La jueza Ravena Godoy, de otra jurisdicción, no remite el caso del menor «Gabriel» a los jueces naturales de Morón sino directamente a su amigo el juez Meade. Lo demás son complicidades, desmentidas, separaciones (a Meade por prejuzgar, a un fiscal Flores por adulterar la declaración de un testigo a favor de Grassi, a fiscal Bustamante que al tomarle declaración al religioso le aconsejó que lea «El Proceso» de Kafka si no entendía por qué estaba en medio de un insólito proceso judicial). En meses vendrá el juicio oral sin «particulares damnificados» y haber renunciado a tener abogados.

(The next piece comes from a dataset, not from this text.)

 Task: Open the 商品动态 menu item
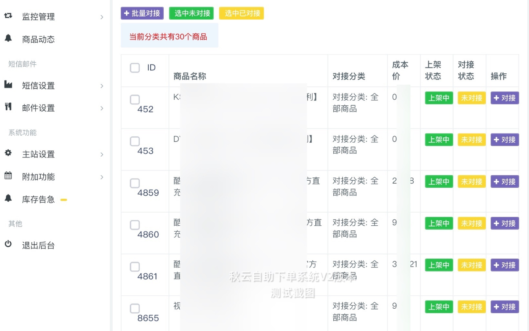point(37,39)
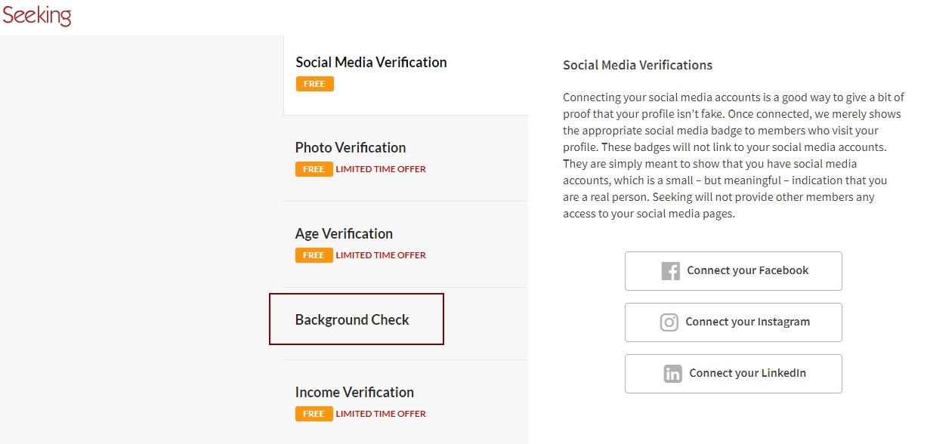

Hoy los numerosos letrados del padre Grassi como Jorge Sandro, Hernán Maloney, Laura Fechino, Andrea Novello y Luis Osler discutirán las pruebas para ese juicio al padre Julio Grassi que nació como una venganza de juezas heridas y de «Clarín» aprovechando cuando ya nadie cree que tenga sustento serio para llevarse a cabo. Hay un «legajo de identidad reservada» que nunca se les mostró a los abogados defensores y que hoy se los deberá hacer conocer.